Tallyn nodded, studying the masked man. “At least, you got someone wearing a copy of his mask, Sergeant. How is the Golden Child?”
“Fine, sir. Not a scratch on her.”
“Good. Take her to the hospital.” Tallyn squatted beside the prisoner, wondering if they had really captured the Shrike this time. He tugged at the mask, but it was solidly attached to the skullcap that sheathed the unconscious man’s head. “How hard did you idiots hit him?”
“He put up a hell of a fight, sir.”
Tallyn eyed the blood that seeped from the man’s shirt and leg. “Get him to the hospital, on the double.”
“Sir,” Brammel said, “the Golden Child’s ship attacked us. It’s probably still razing the villa to the ground.”
“Of course it did, you put her in danger. I warned the Council, but those old idiots never listen. It knows where she is, though, so it will be on its way here now, I would imagine. I expect it has also sent a distress message to the Shrike’s nearest base. The Council has started something it might regret.”
“But we captured the Shrike.”
“That remains to be seen. And if we did, I think we’re going to regret it.”
Tallyn waited while the soldiers loaded the prisoner onto a floating stretcher, and then followed it to the hospital, where two medics came over as the man was placed on a bed.
“Make sure he stays unconscious,” Tallyn ordered.

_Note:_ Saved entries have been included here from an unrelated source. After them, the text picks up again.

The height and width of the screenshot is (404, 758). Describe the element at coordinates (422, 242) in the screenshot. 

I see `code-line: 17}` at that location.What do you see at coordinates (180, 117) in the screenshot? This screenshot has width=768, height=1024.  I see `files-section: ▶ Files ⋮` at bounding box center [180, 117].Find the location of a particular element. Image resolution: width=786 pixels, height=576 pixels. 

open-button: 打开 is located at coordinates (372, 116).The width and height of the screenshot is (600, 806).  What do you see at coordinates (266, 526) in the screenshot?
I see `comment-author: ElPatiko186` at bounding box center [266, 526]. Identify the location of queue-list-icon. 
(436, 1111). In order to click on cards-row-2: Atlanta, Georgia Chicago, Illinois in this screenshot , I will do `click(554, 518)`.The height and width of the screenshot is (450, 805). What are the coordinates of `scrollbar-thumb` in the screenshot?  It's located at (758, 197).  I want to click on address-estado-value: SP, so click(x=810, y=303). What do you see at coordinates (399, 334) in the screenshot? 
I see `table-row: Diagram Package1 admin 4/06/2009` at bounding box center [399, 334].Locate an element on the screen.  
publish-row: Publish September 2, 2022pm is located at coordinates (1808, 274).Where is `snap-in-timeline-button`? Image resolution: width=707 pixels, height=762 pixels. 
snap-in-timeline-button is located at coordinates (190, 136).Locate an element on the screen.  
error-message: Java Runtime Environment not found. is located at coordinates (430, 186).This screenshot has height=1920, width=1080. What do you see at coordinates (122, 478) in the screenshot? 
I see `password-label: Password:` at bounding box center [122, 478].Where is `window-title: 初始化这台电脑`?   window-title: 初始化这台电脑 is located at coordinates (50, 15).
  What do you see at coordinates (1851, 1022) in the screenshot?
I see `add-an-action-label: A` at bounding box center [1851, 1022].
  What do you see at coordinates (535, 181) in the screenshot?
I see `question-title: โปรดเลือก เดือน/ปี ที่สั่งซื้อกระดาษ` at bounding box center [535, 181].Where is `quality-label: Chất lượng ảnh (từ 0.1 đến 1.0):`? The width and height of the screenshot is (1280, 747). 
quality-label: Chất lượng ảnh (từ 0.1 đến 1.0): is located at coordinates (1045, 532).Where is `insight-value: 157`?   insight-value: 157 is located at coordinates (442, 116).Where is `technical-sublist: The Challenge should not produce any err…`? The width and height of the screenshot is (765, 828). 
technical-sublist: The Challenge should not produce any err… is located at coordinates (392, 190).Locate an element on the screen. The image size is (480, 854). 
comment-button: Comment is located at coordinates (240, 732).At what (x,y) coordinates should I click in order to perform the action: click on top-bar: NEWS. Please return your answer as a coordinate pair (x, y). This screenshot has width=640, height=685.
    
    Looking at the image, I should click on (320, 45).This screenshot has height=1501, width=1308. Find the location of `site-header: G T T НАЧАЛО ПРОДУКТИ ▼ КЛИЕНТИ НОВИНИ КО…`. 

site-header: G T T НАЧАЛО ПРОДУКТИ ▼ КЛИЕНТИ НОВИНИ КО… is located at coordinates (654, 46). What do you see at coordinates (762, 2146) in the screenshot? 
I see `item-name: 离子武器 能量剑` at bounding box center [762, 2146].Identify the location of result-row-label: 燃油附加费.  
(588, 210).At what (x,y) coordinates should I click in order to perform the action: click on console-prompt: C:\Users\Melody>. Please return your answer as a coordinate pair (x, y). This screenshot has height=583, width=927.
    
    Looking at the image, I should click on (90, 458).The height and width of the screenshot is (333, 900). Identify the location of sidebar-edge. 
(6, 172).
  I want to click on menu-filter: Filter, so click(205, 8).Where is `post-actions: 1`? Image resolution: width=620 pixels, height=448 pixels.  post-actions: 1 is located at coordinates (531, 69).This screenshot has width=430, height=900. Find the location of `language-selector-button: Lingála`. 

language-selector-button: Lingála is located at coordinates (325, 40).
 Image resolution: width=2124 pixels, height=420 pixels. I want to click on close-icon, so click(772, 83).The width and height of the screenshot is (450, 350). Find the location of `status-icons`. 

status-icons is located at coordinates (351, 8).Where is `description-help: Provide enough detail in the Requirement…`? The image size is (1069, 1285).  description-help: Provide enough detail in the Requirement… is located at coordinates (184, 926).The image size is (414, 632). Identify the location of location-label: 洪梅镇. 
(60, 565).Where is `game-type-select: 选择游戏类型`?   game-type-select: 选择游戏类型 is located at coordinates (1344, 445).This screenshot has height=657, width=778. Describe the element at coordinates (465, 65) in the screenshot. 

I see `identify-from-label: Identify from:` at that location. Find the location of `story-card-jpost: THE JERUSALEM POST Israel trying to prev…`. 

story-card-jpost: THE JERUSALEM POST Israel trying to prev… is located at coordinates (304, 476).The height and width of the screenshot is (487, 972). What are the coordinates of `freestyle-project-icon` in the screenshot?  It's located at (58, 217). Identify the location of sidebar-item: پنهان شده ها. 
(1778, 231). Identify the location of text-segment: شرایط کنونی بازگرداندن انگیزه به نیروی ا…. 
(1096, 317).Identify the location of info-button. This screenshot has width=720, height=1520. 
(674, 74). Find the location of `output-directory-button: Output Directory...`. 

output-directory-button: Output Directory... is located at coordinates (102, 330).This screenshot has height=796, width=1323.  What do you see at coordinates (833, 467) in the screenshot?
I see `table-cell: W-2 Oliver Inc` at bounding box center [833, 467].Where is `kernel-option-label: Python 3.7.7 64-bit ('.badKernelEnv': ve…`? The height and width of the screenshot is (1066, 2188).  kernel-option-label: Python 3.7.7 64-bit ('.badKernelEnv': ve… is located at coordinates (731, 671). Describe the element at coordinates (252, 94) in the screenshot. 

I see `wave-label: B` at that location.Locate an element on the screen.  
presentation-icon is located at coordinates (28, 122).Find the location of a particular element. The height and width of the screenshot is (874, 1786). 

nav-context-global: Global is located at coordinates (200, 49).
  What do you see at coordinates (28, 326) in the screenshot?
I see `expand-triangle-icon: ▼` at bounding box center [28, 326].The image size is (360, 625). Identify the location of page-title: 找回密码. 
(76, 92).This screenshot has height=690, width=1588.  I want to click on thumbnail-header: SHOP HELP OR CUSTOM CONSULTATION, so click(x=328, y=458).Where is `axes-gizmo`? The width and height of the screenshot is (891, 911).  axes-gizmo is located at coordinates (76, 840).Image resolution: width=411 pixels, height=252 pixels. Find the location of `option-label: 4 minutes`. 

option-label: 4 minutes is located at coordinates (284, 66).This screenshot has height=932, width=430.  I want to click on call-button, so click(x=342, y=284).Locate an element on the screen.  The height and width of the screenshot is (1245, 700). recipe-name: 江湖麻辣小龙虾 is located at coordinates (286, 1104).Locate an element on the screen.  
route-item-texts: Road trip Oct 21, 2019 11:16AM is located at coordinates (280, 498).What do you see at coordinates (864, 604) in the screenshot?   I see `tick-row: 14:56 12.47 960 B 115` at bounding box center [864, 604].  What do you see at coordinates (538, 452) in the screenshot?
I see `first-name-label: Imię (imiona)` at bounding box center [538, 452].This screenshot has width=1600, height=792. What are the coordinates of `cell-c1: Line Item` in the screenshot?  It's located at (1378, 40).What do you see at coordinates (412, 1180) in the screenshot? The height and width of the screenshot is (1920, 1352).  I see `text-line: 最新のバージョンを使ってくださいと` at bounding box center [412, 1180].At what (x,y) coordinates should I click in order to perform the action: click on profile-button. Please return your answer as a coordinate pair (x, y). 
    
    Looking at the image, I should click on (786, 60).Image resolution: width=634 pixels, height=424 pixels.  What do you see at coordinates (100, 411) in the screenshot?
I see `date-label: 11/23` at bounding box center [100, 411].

One medic nodded and filled a syringe, injecting the prisoner, while the other doctor stripped off the man’s gloves and coat. Under his black shirt, the captive wore a blood-soaked grey vest. Tallyn moved to the head of the bed and bent to inspect the mask, which looked hi-tech. It had vents on the cheeks that were probably air filters, and tiny microphones next to the man’s ears to provide
enhanced audio. He noticed a miniature DNA sensor on either side of the mask, just above where the man’s ears would be. Picking up the captive’s right hand, he pressed the index finger to the sensor. The mask clicked, and one side of it unsealed. Tallyn repeated the process with the prisoner’s left hand, and pulled the mask off. His immediate suspicions at the sight of the handsome face behind it were confirmed by a glance at the captive’s scarred chest when the medic cut off his vest.
“He’s just a slave,” Tallyn said.
The medic nodded. “Looks like he’s been in service for a long time.”
Tallyn pushed aside the thick material that covered the man’s throat to reveal the oily black gleam of a Xiltran slave collar. “Damn.”
Tallyn frowned, hefting the mask, which was rather heavy. He lifted it to examine it more closely. The inside was padded along the cheekbones, and it contained a number of sophisticated instruments, including air filters, evaporator pads, optical and auditory enhancers, and an aperture in front of the mouth that slid aside at a touch. The previous decoys, he recalled, had worn simple plasteel masks that had not even looked particularly comfortable, while this one was clearly designed to be comfortably worn for long periods of time. It appeared to be made of a polymer alloy, and the padding was velvet, which, together with the instruments, meant that it was expensive. Perhaps the Shrike was simply making sure this decoy was believable. Tallyn put the mask on the table beside the bed and headed for the door. The Council would be waiting for his report. The fact that another decoy slave would be executed for the Shrike’s crimes did not sit well with him.